A guy I used to talk to in the 90s was an intelligence officer at CIA, who came into that job via the Phoenix Program in Vietnam, then served as an intelligence special operations type during the cold war – literally, one of those guys who you’d see carrying stuff through Checkpoint Charlie, in divided Berlin, etc. For obvious reasons that start with a ‘P’ he didn’t like to talk much about Vietnam, but one time he got started talking about corruption, and it sounded exactly like Stockwell. Any effort that was being made to win the war (or “win the peace”) was being undercut in real-time by everybody who was in any position to steal and sell something. I talked, once, with a Russian ex-soldier who was in Afghanistan during their time there, and – surprise – he told me that you could buy anything at the time: the official government had people selling blocks of opium, the Russian military had people who’d sell you half a helicopter if you had the money, everyone was selling everything to everyone else and absolutely none of that commerce was contributing to anything but criminal enterprise. My former CIA friend said, “it’s not that the government was ‘corrupt’ – it was corruption. Solid, compressed, corruption from one end to another.”

The title isn’t very accurate. Is any of this “secret” really? Didn’t imperial Rome do the same thing: take over and put tax-farmers and soldiers in charge of running affairs? There’s nothing that’s not embarrassing going on here, and the way to stop being embarrassed is not to double down, it’s to get the fuck out.

In a few years, technology will allow us to edit Stockwell’s using the word “Vietnam” and change it to “Afghanistan” and nobody’ll notice the difference. When I read about the CIA evacuating their base [where, yes, of course they tortured people – the CIA always tortures people!] and destroying everything, then sneaking off on their own private transport system ahead of the grunts, I imagine what that story would elicit from Stockwell.
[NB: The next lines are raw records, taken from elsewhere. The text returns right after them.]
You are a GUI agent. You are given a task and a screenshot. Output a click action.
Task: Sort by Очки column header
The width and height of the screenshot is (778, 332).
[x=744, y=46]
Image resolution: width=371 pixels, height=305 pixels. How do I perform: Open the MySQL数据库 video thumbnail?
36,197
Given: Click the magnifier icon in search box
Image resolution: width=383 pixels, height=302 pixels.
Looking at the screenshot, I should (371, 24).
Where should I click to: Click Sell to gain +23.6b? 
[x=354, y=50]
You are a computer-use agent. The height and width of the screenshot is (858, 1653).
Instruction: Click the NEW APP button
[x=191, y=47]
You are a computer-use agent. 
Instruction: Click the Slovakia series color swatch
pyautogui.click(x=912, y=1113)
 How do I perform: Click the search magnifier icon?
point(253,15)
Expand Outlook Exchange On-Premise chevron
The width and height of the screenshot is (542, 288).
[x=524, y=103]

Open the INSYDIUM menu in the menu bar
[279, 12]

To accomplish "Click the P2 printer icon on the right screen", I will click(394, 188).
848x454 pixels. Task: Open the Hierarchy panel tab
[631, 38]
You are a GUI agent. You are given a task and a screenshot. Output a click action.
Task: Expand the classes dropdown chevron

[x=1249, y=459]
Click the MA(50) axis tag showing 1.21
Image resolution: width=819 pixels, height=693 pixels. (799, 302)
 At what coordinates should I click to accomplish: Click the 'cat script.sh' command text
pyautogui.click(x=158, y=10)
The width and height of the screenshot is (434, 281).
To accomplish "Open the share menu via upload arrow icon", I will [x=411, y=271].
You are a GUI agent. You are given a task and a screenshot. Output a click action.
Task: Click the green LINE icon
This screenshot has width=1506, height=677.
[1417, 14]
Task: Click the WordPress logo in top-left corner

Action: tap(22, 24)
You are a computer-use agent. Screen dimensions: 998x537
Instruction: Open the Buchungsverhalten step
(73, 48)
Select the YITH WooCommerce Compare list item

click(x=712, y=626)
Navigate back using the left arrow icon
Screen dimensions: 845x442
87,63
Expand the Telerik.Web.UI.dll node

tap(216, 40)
Any emotion except surprise.

France24 has a good bit about the Taliban running tours through the ruins of the CIA’s secret base: [france24] Think how much that place cost, how many lives were bent and broken there, and how it was all to avoid having to confront a great big load of embarrassment by putting it off, embarrassingly.

Guess what kind of embarrassing disaster AFRICOM is building? Is there any sign that the colonial/imperialists have learned a damn thing?

Comments

  1. Who Cares says

    Funny, I never associated the Sunk Cost fallacy with embarrassment but thinking it over a bit it would indeed be one of the (if not the) primary motivators.

  2. cartomancer says

    At least the Romans sometimes recalled and prosecuted provincial governors for this sort of misconduct. No less a personage than Cicero made his name prosecuting such cases, particularly that of Gaius Verres in Sicily.

    Has any US imperial administrator faced even a fraction of the legal scrutiny and punishment that Verres got in 70BC?

  3. jrkrideau says

    @ 1 Who Cares

    The 20 years were also great for military and possibly CIA careers. The USA did not fight a 20 year war in Afghanistan but twenty 1-year wars as a tour there usually was one year. Lots of officers got a few medals and punched their ticket as having served in a combat zone. This was the same in Vietnam.

    This can also be parlayed into a political career at times.
    One also should not forget Raytheon, Lockheed Martin and so on saw no reason to withdraw.

  4. says

    I got Stockwell’s name wrong (I wrote “Stockton”) and it’s embarrassing that I didn’t fact-check myself. My memory appears to not be as good as it used to be (10 years ago I would never ever have made a mistake like that) and I’m used to just blasting away, full trust in my recall. Ugh!

    Sorry! I fixed the text but I’ll leave this here to acknowledge my mistake.